* TASK TO COMPLETE *
For each line below that holds the word "height", make a copy.

* MATERIAL SHOWN *

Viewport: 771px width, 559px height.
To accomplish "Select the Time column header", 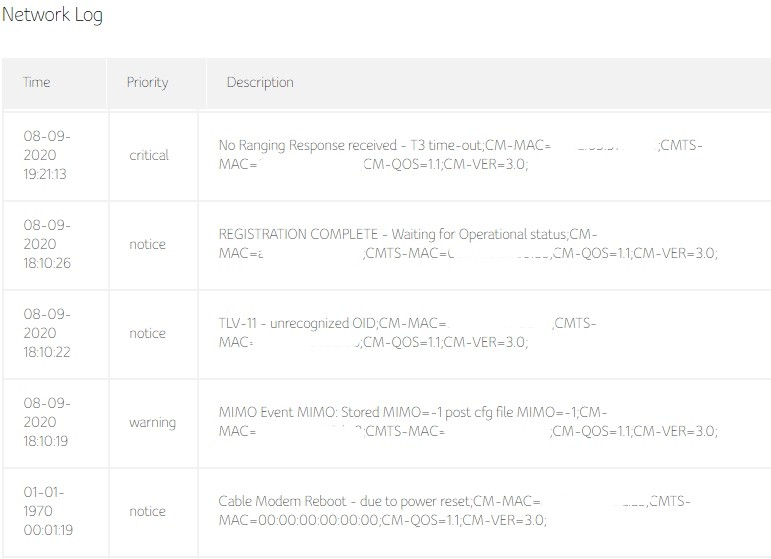I will (37, 82).
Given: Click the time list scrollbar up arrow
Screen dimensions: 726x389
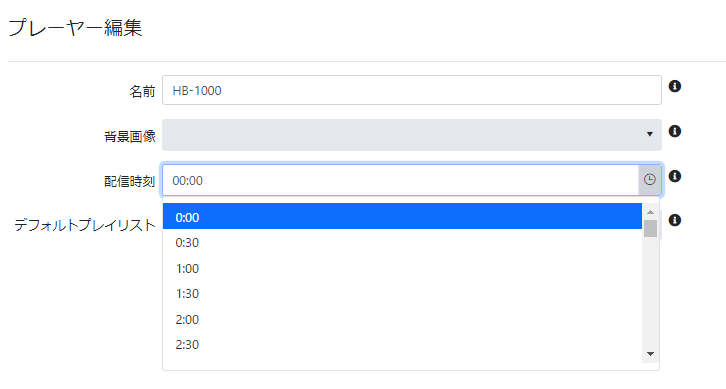Looking at the screenshot, I should click(651, 212).
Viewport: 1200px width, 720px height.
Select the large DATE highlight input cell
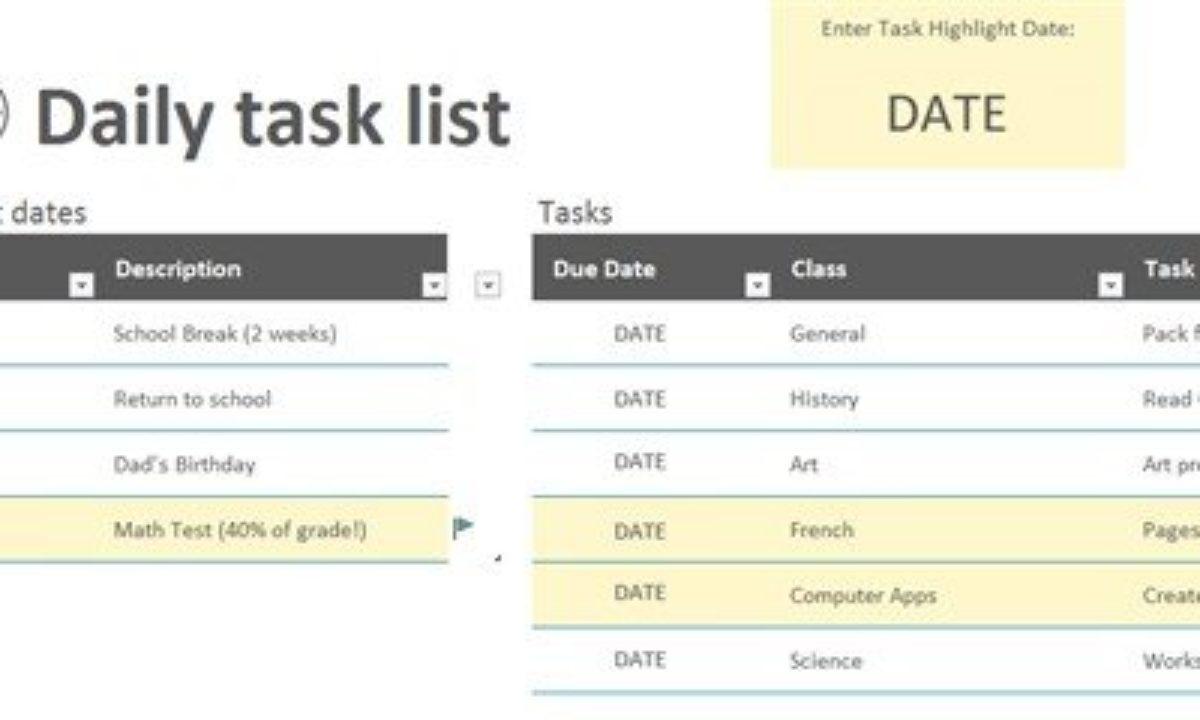click(x=946, y=113)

* ANSWER FOR THE TASK *
Viewport: 771px width, 559px height.
Viewport: 1200px width, 720px height.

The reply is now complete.